Slightly more controversial was his decision to ask Parthiv Patel to open instead of Sehwag. Patel made 0, but on the evidence of previous games Rahul Dravid would have been a virtual opener anyway, and this at least left Sehwag at No. 7, from where he struck a crucial 25 against a relatively older ball. But Patel is not a long-term option for the position, and this team is carrying one middle-order batsman too many. With Dravid often having to see off the new ball but unwilling to open, India need to decide which of their middle-order batsmen to sacrifice to bring in a specialist opener. If they do not sort this out before next winter's tour to Australia, they will be thrashed there.

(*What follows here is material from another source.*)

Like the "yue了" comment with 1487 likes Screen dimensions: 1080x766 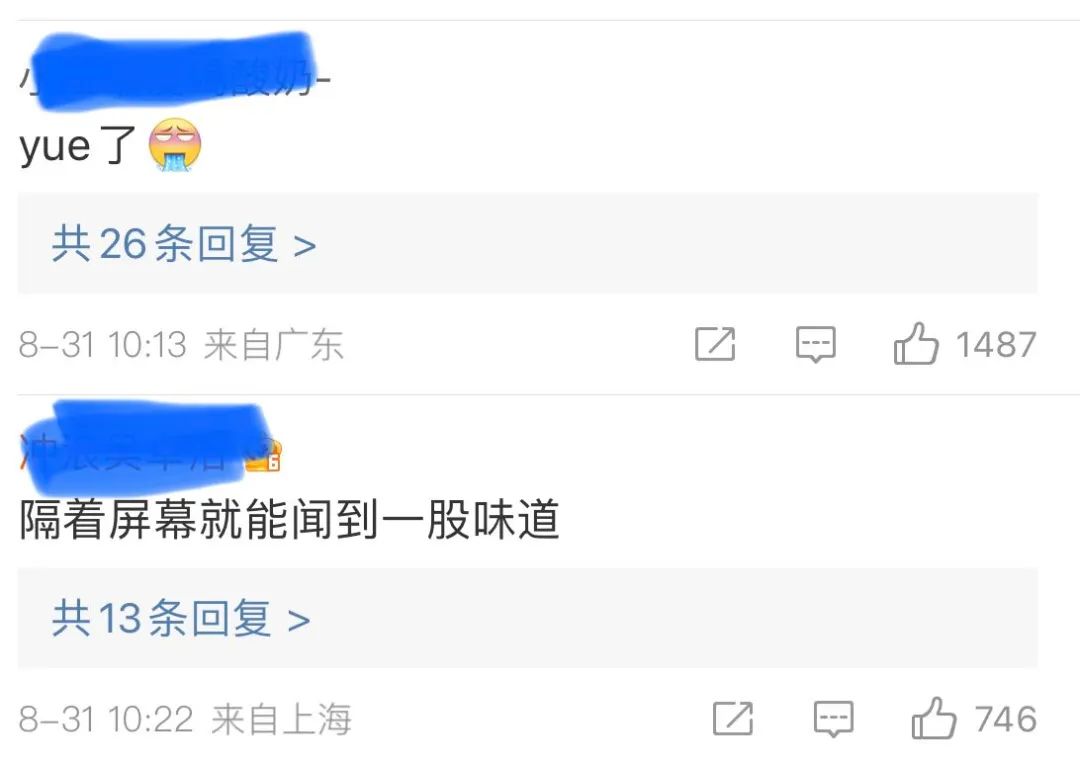915,343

Sachin Tendulkar played a lovely cameo in the afternoon. Barring the ball which dismissed him, he did nothing injudicious, and played his strokes when the ball demanded it. It was thrilling to see him hit Shane Bond out of the attack. A bowler of genuine pace against a great batsman who sees the ball early and has time to play his strokes is one of the elemental battles of cricket. Stephen Fleming, cunningly realising that Bond was getting the worse of it, took him off and let Daryl Tuffey do the damage.

The innings of the match was certainly Dravid's knock of 39. He made 190 and 103 not out in his last Test at Hamilton, but this innings might well turn out to be his most valuable here. He was beautiful to watch today, an embodiment of classical batsmanship, and a testimony to how, no matter what the conditions, technique can get you through. From his stance to his footwork to his shifting of balance to his backlift to follow-through, he was right out of the textbook. And he played some dazzling strokes as well – his pulls and cover-drives would please both the purists and the modern fans, who just want to see that ball disappear.

Regardless of what happens tomorrow, India will take forward the same misgivings from this game that they had after the first Test at Wellington. Their batsmen, barring Dravid and Tendulkar, simply don't hack it in these conditions. Their bowlers have proved equal to the task and that is reassuring. But who will put the runs on the board?

Amit Varma is assistant editor of Wisden.com in India.